注)*2 「近藤書」ではなぜか"3 X 8.7 cm"(P.34)となっている。コレクションを多数実測したが、やはり長辺は"8.8 cm"で間違いないと思われる。


: 北丹鉄道河守駅発行の国鉄連絡準片(廃札券)
   ("準D型" 10.0 X 3.0 cm)

※ 半硬券に近く、D型より 10mm 以上も長辺が長い。


: 標茶町営軌道運行事務所発行の片乗
   ("準B型" 6.2 X 2.5 cm)

※ 立派な硬券なのに"券番"がない。


: 八方尾根開発発行のスキーリフト片道券
   ("準B型" 6.1 X 2.5 cm)

※ 半硬券で、入鋏までされているのにダッチングがない。


: 秋田内陸縦貫鉄道角館駅発行の硬入
   ("準B型" 6.1 X 2.5 cm)

※ 見た目は国鉄券に似ているが、ペラペラの半硬券。

(3) 券面を印刷する

 点検が終了した原紙を束ねて"乗車券印刷機"にセットし、1枚ずつ券面に必要事項を印刷していく。

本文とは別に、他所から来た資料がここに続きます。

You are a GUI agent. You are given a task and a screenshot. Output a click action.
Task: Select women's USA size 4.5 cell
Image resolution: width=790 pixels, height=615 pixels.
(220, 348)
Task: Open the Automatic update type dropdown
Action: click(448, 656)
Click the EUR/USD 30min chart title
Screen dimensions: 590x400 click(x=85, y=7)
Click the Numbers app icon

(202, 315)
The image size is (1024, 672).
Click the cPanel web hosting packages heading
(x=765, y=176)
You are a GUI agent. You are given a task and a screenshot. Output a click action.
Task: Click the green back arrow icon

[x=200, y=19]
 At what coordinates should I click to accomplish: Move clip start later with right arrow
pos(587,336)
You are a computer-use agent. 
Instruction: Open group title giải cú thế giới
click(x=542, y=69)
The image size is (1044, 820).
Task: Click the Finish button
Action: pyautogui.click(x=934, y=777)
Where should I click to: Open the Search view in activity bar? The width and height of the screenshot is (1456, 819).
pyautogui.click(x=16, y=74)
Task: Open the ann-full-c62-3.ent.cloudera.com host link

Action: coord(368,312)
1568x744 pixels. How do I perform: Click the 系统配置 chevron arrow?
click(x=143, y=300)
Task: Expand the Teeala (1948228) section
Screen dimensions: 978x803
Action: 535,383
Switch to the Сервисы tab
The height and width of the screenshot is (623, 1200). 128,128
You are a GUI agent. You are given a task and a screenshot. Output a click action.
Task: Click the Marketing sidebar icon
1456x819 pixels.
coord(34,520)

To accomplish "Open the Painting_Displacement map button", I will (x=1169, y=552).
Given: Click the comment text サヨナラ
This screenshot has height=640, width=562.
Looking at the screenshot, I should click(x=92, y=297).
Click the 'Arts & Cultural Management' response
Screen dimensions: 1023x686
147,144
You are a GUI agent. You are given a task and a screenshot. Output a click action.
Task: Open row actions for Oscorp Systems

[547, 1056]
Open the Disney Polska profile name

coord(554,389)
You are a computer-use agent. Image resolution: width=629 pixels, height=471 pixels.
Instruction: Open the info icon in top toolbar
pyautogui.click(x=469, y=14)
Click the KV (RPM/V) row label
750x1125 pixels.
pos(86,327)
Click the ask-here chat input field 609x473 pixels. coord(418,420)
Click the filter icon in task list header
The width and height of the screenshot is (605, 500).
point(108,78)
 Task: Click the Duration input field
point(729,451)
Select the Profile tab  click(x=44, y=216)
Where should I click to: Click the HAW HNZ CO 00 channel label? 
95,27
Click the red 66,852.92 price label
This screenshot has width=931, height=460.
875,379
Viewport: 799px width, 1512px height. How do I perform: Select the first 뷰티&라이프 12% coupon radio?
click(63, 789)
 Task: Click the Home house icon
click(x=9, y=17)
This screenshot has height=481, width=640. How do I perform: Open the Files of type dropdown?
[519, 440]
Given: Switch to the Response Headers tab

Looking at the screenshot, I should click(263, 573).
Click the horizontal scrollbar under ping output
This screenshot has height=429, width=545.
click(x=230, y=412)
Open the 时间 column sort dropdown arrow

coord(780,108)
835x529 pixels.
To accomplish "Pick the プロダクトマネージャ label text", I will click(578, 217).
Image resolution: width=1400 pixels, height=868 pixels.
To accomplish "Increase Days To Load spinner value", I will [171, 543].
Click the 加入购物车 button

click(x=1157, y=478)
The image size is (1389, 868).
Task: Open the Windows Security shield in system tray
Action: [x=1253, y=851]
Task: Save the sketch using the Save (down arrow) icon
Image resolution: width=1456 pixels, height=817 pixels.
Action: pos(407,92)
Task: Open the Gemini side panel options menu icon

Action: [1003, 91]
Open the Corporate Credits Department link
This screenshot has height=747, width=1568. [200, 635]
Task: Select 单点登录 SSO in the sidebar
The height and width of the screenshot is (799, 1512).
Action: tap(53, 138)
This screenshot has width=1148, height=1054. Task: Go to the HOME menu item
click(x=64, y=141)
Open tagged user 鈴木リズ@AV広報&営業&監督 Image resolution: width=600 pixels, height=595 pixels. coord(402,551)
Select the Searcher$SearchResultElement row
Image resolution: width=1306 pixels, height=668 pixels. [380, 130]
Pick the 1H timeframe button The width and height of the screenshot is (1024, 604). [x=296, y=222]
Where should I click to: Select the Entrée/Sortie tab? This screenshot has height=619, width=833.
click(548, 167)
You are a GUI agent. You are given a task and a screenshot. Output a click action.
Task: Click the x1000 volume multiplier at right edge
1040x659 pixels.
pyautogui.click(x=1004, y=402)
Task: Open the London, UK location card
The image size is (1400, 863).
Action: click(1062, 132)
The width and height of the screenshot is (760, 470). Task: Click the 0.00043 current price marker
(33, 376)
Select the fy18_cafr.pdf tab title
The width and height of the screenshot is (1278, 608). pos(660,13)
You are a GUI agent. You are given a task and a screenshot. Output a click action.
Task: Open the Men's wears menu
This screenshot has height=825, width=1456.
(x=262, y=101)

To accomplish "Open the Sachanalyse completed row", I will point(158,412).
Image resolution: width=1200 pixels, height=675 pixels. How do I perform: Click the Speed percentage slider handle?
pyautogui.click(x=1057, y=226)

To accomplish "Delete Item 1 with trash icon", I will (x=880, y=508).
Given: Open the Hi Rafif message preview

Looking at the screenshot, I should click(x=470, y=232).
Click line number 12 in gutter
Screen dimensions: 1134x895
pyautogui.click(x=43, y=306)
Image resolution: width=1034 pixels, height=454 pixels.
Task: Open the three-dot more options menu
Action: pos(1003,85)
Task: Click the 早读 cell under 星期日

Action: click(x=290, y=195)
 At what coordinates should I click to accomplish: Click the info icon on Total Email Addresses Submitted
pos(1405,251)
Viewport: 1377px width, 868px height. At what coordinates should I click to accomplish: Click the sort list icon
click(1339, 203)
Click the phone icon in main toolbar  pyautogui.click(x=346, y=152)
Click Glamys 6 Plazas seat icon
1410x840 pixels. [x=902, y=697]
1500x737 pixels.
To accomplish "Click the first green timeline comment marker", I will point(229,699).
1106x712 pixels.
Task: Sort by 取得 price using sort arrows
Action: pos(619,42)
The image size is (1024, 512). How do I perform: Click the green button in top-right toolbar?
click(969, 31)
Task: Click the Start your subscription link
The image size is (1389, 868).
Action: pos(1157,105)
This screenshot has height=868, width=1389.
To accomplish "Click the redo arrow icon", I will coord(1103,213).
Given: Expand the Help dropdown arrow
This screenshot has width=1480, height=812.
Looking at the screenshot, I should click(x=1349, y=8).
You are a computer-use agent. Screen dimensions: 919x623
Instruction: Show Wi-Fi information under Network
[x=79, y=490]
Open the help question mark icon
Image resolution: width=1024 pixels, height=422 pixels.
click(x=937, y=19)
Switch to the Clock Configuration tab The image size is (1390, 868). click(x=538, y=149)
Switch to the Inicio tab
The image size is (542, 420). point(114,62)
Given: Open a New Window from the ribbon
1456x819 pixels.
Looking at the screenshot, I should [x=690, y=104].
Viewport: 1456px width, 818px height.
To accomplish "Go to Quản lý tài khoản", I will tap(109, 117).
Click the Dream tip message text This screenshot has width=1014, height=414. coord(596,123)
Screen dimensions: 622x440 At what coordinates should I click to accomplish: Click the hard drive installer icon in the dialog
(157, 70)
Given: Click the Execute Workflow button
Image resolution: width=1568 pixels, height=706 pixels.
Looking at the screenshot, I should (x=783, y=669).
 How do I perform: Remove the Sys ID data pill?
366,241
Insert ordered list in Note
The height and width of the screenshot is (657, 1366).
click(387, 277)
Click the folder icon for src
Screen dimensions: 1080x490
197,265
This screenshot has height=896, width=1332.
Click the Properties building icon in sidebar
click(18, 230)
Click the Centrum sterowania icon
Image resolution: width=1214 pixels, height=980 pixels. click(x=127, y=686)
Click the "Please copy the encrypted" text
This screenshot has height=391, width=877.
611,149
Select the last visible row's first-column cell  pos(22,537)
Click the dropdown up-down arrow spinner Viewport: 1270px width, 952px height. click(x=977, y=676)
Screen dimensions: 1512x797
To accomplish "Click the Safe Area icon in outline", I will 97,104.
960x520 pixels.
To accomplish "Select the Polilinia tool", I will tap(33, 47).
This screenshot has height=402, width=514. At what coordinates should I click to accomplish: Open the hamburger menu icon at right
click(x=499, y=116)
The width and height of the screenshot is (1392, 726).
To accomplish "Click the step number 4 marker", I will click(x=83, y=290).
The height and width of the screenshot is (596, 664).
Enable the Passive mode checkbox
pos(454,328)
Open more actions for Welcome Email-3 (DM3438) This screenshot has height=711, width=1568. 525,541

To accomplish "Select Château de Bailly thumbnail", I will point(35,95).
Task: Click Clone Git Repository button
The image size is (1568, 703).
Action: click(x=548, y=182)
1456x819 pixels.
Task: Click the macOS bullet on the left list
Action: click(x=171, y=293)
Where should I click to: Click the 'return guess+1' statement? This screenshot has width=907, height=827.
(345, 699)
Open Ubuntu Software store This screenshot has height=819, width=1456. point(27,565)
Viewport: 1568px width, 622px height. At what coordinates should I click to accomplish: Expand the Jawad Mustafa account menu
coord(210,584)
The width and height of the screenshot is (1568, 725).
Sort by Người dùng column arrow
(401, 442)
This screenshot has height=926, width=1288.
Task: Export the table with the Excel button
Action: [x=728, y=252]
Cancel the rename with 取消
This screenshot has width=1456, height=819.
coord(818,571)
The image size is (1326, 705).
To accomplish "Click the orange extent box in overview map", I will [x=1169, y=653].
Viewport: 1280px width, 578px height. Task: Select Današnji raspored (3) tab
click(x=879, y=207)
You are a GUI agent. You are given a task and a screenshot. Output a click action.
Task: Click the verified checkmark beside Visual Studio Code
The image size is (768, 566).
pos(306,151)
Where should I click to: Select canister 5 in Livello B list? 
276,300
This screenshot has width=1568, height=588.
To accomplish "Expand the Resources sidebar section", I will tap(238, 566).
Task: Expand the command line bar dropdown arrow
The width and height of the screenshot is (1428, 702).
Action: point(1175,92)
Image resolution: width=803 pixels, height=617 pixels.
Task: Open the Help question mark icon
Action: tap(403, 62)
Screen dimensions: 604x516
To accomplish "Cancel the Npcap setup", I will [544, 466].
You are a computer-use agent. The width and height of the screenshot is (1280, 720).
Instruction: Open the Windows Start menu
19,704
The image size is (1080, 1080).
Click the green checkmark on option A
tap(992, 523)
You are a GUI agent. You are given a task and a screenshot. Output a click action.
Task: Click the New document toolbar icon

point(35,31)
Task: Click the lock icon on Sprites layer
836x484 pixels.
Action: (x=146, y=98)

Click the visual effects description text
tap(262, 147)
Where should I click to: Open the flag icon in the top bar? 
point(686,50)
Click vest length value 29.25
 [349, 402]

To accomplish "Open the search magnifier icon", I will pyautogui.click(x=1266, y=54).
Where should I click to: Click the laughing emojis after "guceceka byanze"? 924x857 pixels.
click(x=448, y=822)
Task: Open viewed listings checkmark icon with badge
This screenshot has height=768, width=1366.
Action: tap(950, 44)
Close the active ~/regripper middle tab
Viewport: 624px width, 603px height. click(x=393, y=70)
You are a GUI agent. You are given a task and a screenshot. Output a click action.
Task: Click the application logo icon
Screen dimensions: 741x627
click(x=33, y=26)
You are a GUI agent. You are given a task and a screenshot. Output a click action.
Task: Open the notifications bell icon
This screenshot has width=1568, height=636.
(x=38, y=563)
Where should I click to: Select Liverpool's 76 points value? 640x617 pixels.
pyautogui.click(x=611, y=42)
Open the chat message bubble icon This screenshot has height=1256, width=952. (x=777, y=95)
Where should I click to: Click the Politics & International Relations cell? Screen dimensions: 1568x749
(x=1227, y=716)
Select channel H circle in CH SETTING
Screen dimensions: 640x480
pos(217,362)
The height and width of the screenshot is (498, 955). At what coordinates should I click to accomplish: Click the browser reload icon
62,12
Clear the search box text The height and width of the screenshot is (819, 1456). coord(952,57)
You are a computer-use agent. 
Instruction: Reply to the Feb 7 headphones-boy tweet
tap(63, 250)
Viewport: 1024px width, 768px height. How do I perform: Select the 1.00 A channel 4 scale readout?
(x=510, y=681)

乗車券印刷機は原則としてA・B・C・D型それぞれの専用機が必要だが、中には部品を交換することによりA・B両方に対応できるように改造されたものもあった。また、「近藤書」によるとC型用の印刷機はすべて戦前製で、C券の廃止により次々に廃棄されてゆく中、昭和の末期までなんとか運転可能な状態にあったのは東京乗車券管理センターの1台だけだったという。いずれも東京の"国友鉄工所"製がシェアの大半を占めていた模様だが、硬券の発行が下り坂になった昭和50年代頃には早くも製造が中止された模様。
 所定のサイズに裁断された原紙を乗車券印刷機の右側にある"送り筒"に重ねてセットした後、機械を始動すると1枚ずつ"玉突き状"に中央の印刷コーナーへ原紙が送られる構造になっており、ほぼ同時に鉛の活字が組み込まれた金枠を上下からプレスすることにより印刷が行われる。インクは印刷機の動きに合わせ、背後にある容器からローラーを使って自動的に供給される仕組みになっている。印刷は、@裏面の券番 A裏面の発行駅名・注意事項など B表面 の順に高速で行われ、最後に乙片の綴じ穴まで穿孔して、左側にある"上げ筒"に送られる。1分間の印刷能力は最大350枚程度、電子制御装置が組み込まれた末期のモデルでは"包装"まで自動で行うもの、"送り筒"に原紙がなくなると自動的に機械が停止するものまであったという。なお、普通入場券の"赤線"や「小」「職」などの"影文字"、昔の急行券に見られた"赤斜条・赤縦条"などは、地紋様を印刷した後、裁断される前に加刷されるのが普通だが、東京・門司印刷場だけは"赤縦条"もこのステップで印刷されたことが知られている。
 最後に、小面印刷が終了した乗車券類を再び肉眼で念入りに検査する。印字が鮮明に行われているか、誤植はないかなどが主なチェック項目になると思われるが、実際には"笑ってしまうようなミス券"が堂々とパスしてしまうケースも多く、珍しいものはマニアの間でもかなり高額で取引されている。


: 「[九]佐賀関から大分ゆき」B型硬乗の活字組版(九州鉄道記念館蔵)

※ "活字組み"は比較的単純なものでも、多数の小さな活字や込め物を1つ1つ微妙に組み合わせなければならず、かなりの熟練を要するという。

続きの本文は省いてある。